SEGÚN ESTUDIO CIENTÍFICO ARGENTINO
Bacterias en la nariz y garganta de bebés determinan la gravedad de la bronquiolitis
Investigadores del CONICET y del Hospital Gutiérrez comprobaron que la presencia de ciertos microorganismos agrava o mitiga la infección por virus sincicial respiratorio.
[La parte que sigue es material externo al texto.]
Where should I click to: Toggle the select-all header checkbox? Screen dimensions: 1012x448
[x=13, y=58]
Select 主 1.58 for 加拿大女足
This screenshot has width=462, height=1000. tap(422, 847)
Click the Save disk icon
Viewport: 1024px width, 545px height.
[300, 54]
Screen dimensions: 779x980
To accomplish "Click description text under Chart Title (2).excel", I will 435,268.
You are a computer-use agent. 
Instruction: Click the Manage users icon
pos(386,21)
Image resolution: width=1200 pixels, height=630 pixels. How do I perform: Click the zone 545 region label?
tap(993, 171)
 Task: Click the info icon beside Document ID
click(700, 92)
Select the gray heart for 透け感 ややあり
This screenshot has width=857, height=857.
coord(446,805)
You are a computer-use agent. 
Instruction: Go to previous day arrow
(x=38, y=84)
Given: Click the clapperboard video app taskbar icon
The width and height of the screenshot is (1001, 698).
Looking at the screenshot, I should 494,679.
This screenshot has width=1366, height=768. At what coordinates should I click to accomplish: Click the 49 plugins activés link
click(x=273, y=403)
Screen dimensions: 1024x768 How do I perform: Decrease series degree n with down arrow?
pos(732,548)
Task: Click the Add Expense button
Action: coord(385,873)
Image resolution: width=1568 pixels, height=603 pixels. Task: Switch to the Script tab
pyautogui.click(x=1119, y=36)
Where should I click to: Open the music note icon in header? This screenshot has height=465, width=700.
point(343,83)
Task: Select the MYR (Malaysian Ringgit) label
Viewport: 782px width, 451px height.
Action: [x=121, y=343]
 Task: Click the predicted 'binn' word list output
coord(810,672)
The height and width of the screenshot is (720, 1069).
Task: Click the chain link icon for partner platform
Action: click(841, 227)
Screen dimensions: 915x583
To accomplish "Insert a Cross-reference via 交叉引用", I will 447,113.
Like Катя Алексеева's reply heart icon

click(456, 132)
El hacinamiento también se asoció a cuadros más severos.La composición bacteriana de las vías respiratorias de los bebés influye directamente en la gravedad de la bronquiolitis causada por el virus sincicial respiratorio (VSR), reveló un estudio liderado por investigadores del CONICET y del Hospital de Niños Ricardo Gutiérrez de Buenos Aires.
El hallazgo abre la puerta a nuevas estrategias terapéuticas basadas en la modulación de la microbiota para prevenir formas severas de la enfermedad.
El trabajo, publicado en Journal of Clinical Virology, analizó a 172 pacientes hospitalizados con infección por VSR; y advierte que más del 90% de los niños presentaba colonización bacteriana al ingreso.
Los resultados fueron contundentes: la presencia de Haemophilus influenzae se asoció a cuadros graves, mientras que Moraxella catarrhalis mostró un efecto protector, vinculándose a evoluciones leves.
Tras explicar que “las bacterias que colonizan las vías aéreas forman parte de un ecosistema complejo que interactúa con el sistema inmunológico”, el doctor Patricio Acosta, investigador del CONICET y líder del estudio, anotó que “algunas podrían empeorar la infección, y otras tendrían un efecto protector”.
El profesional agregó que esto evidencia que “no sería la carga viral lo que determina la severidad, sino factores del huésped”.
El estudio también identificó que el hacinamiento es un factor crítico asociado a mayores niveles de gravedad, coincidiendo con investigaciones previas sobre el impacto de las condiciones socioambientales en la salud respiratoria infantil.
El VSR afecta a entre el 60% y 70% de los niños en su primer año de vida y es causa de millones de hospitalizaciones anuales en el mundo; y si bien la mayoría de los casos son leves, no estaba claro por qué algunos lactantes desarrollan complicaciones severas.
Esta investigación, realizada en un contexto real con población vulnerable, aporta evidencia local para identificar a niños en mayor riesgo y plantea futuras intervenciones basadas en modular la microbiota respiratoria, ya sea mediante probióticos o otras estrategias, para mitigar el impacto de la infección.